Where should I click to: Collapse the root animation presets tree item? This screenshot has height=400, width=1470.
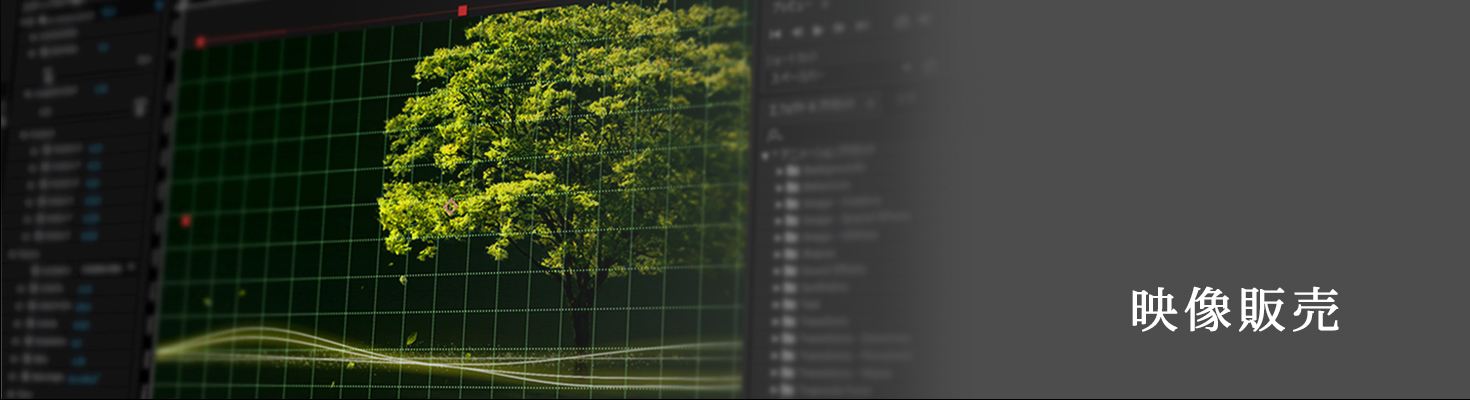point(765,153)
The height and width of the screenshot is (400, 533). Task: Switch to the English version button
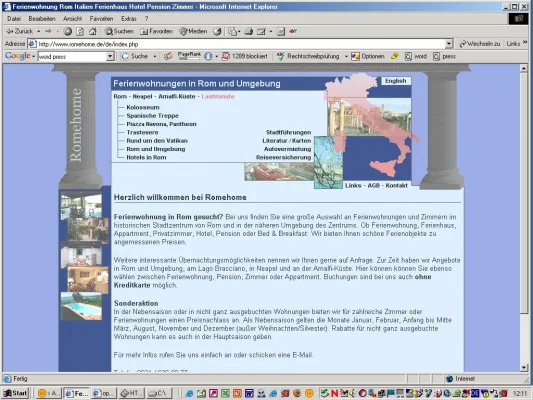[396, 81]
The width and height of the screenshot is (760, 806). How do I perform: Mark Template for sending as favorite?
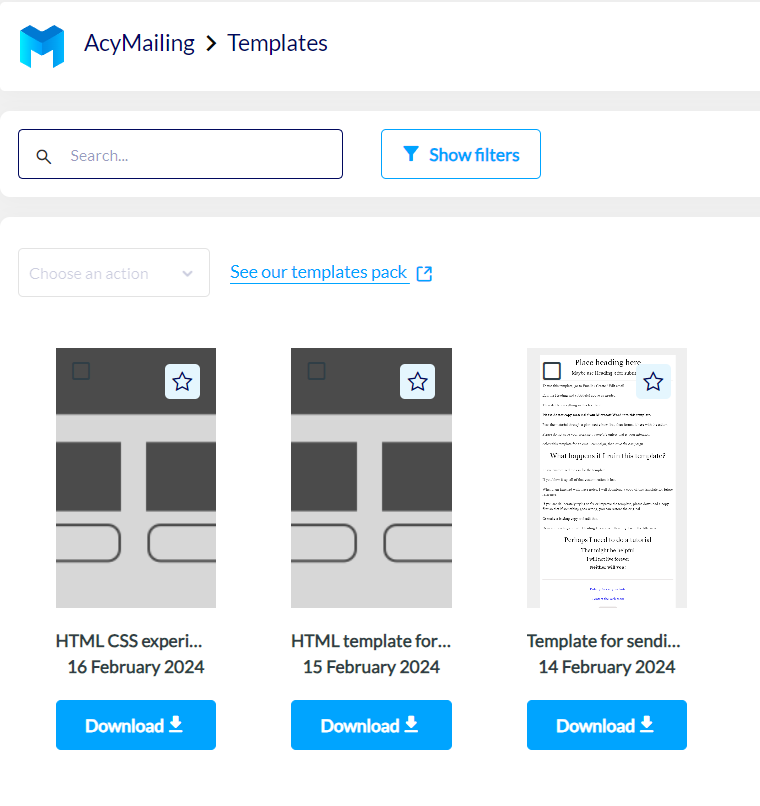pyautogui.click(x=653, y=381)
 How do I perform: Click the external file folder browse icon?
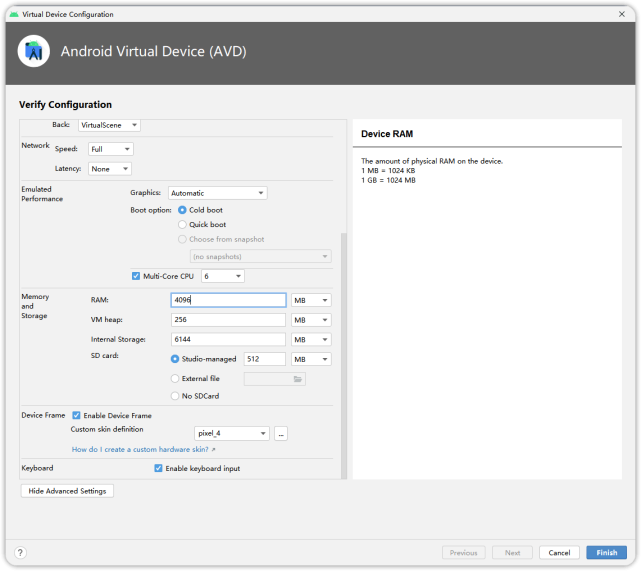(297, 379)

━━━━━━━━

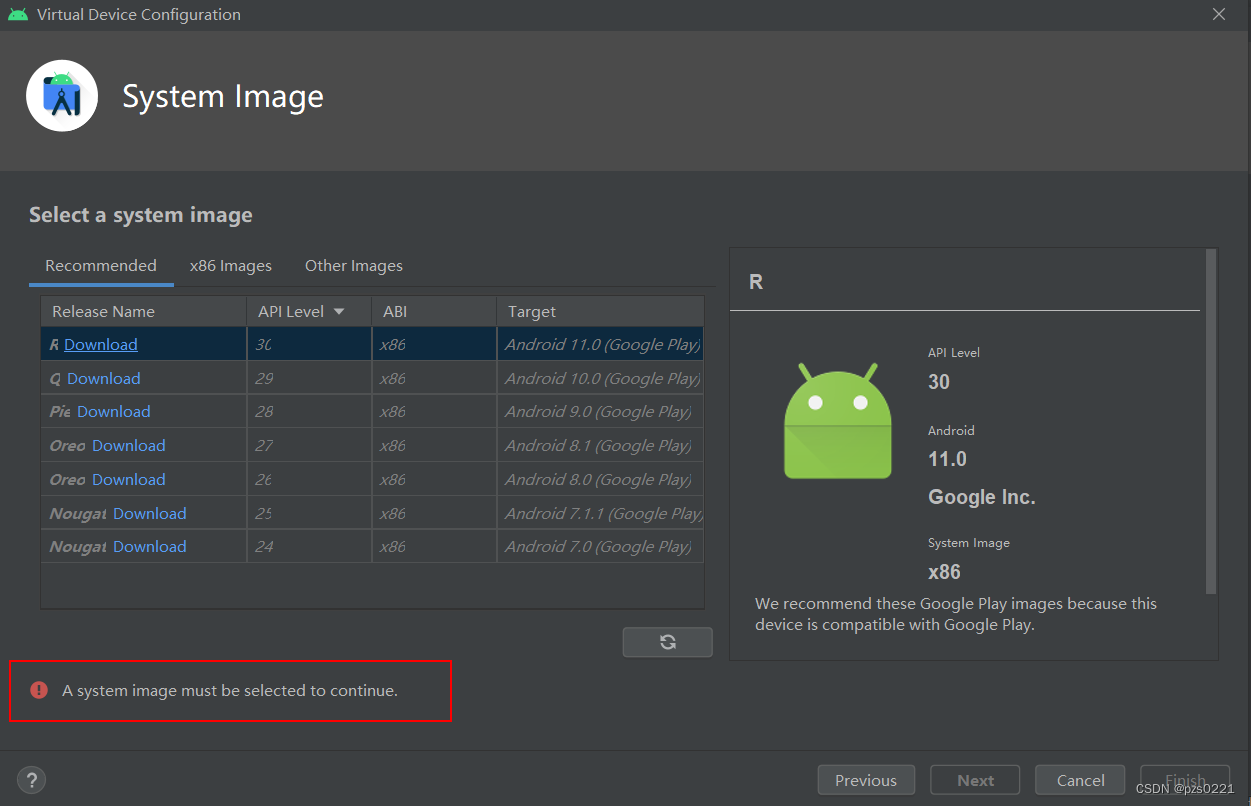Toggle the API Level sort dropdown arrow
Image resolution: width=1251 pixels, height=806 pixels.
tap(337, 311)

━━━━━━━━

** Written instruction **
Recast the item lines between the line holding "Toggle the API Level sort dropdown arrow" and the line holding "tap(337, 311)", inclusive, as a Markdown table with the columns Row and Line. Skip blank lines and leave the pictures out.

** Task answer **
| Row | Line |
|---|---|
| 1 | Toggle the API Level sort dropdown arrow |
| 2 | Image resolution: width=1251 pixels, height=806 pixels. |
| 3 | tap(337, 311) |